El silenció, que sucedió a su demanda, fue suficiente para hacerla sufrir. Gritó.
El lancero volvió a tomarla en brazos, y ella se aferró a su playera, intentado hallar consuelo en medio de su agonía. El dolor era avasallante. Mordió su labio inferior para callar los gritos y enterró las uñas en el pecho de quien la sostenía.
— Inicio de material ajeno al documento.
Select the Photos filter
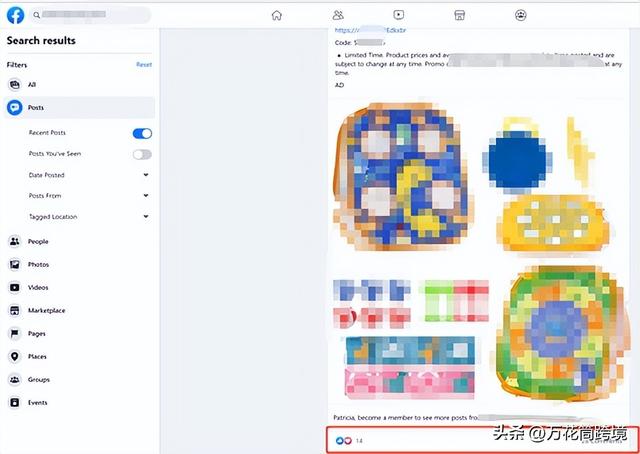The height and width of the screenshot is (454, 640). coord(79,265)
Pasados unos segundos y conforme la distancia aumentó, el poder del acendrado se redujo, hasta que dejó de arder.
—¿Estás bien? —Diarmuid la colocó sobre la tierra.
—Debiste pelear —reprendió a la par que se levantaba solo para caer, e intentarlo una vez más.
—¿Cómo podía hacerlo si tú estabas sufriendo? —El lancero la ayudó.
Suspiró y con lentitud buscó sanar las heridas internas de su cuerpo, no lo hizo, no pudo. Estaba demasiado débil.
—¿Quiénes eran?
—El Eje de la Magia. Llévame a mi habitación —ordenó.
Diarmuid la tomó de nuevo y en un parpadeo la depositó sobre su mullida cama. En esa ocasión no sufrió lesiones, Raphaella iba a decir algo sobre andar a su placer en la casona, pero estaba tan cansada que se dejó arrastrar por el sueño antes de advertirle.